» Problem details:
Lay out everything in the material from the line containing "This screenshot has height=485, width=601." down to the line containing "bio-line: Bookings/Collabs: gdefcomedy@gmail.com" as a two-column CSV with the header instruction,output. Each row should hold one text under instruction and its answer under output, with every field in quotation marks and line breaks turned into spaces.

********

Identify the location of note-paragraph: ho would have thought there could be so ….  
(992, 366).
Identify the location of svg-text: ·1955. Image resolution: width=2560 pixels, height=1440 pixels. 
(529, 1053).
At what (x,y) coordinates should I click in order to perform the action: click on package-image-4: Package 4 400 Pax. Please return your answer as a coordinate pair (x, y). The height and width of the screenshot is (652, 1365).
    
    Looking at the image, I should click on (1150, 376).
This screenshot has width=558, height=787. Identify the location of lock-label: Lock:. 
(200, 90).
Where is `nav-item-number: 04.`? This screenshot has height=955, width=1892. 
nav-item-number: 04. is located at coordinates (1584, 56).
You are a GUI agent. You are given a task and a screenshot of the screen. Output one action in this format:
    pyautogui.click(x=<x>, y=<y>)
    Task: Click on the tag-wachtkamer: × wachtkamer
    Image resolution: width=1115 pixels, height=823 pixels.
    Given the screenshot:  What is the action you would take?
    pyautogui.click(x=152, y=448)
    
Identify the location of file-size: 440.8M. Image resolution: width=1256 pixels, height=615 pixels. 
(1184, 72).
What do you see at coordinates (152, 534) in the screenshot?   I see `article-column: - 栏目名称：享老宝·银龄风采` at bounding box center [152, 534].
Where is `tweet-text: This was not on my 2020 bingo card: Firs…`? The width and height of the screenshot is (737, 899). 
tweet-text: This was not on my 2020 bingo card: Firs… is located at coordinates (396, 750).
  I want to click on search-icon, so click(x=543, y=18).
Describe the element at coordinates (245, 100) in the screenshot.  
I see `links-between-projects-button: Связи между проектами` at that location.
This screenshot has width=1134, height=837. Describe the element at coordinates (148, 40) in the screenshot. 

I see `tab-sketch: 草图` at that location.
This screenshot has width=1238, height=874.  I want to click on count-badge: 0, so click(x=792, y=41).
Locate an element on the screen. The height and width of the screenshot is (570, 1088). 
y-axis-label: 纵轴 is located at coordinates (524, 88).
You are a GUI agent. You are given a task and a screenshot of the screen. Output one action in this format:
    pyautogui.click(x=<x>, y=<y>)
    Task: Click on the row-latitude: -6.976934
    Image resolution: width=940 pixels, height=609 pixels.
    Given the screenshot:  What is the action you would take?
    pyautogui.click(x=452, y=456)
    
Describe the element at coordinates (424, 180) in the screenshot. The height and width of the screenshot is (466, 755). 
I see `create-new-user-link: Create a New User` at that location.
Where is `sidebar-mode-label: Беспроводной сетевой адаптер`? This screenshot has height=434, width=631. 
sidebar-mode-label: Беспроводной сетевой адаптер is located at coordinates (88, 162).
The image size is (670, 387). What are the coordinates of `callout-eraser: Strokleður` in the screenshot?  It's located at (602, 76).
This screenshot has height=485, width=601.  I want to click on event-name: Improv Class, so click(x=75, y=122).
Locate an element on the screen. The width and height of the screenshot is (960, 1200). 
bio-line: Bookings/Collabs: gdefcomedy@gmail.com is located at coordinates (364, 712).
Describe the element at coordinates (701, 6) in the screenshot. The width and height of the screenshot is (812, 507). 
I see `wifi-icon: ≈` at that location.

********

» Solution to this task:
instruction,output
"This screenshot has height=485, width=601.","I want to click on event-name: Improv Class, so click(x=75, y=122)."
"Locate an element on the screen. The width and height of the screenshot is (960, 1200).","bio-line: Bookings/Collabs: gdefcomedy@gmail.com is located at coordinates (364, 712)."